Jack DeJohnette – HuffPost 2.27.12

Mike Ragogna: John, what advice might you have for a new artist?

Jack DeJohnette: Being a musician today is different than it was 20, 30 years ago. One has to work hard to develop excellence in their field and also, one has to learn how to navigate the internet and be an entrepreneur, and try to create an audience, develop that. Also, networking and working with musicians who know a little or a lot more than you do and have an exchange with possibly older musicians that you can talk to who don’t talk down to you but talk to you as a youth and have an exchange.

MR: Do you ever think, when listening to some of the music by the younger artists that are out there, “If only they used this chord instead of that one,” etc.?

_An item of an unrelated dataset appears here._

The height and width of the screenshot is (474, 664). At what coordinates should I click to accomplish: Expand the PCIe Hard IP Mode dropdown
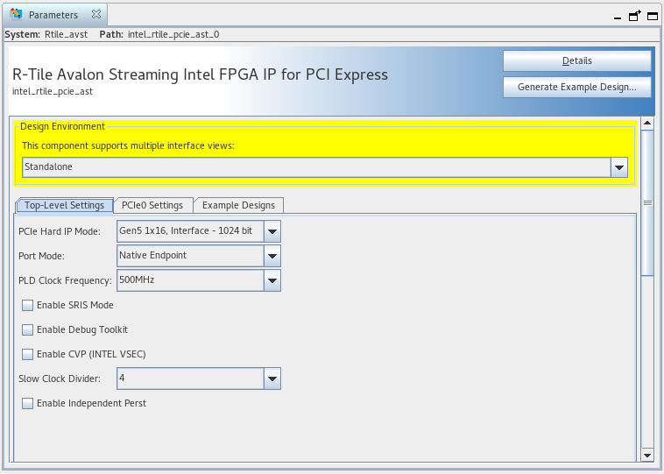click(272, 231)
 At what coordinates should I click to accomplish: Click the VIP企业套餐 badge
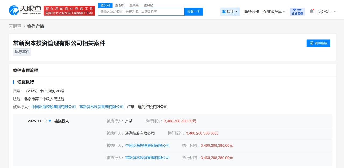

JD: Not too much, because there is so much information available from the past that they have their iPhone or iPad and they’ve done a lot of listening, they have a lot available to them. Musicians like Esperanza, Marcus Gilmore, Ambrose Akinmusire, Lionel Loueke, Grace Kelly — the young 18-year-old saxophonist from Boston — they are pretty sharp. I mean, the drummers and saxophone players…there’s a lot of talent around, they just have to develop and it’s harder for them because there’s not too many groups that are out there like the Jazz Messengers. A lot of the youngsters have to start being bandleaders early, so that’s a pretty tough one. But they’re equipped to do it and they learn as they go, so I think the next round of these musicians are going to make some very good contributions to music.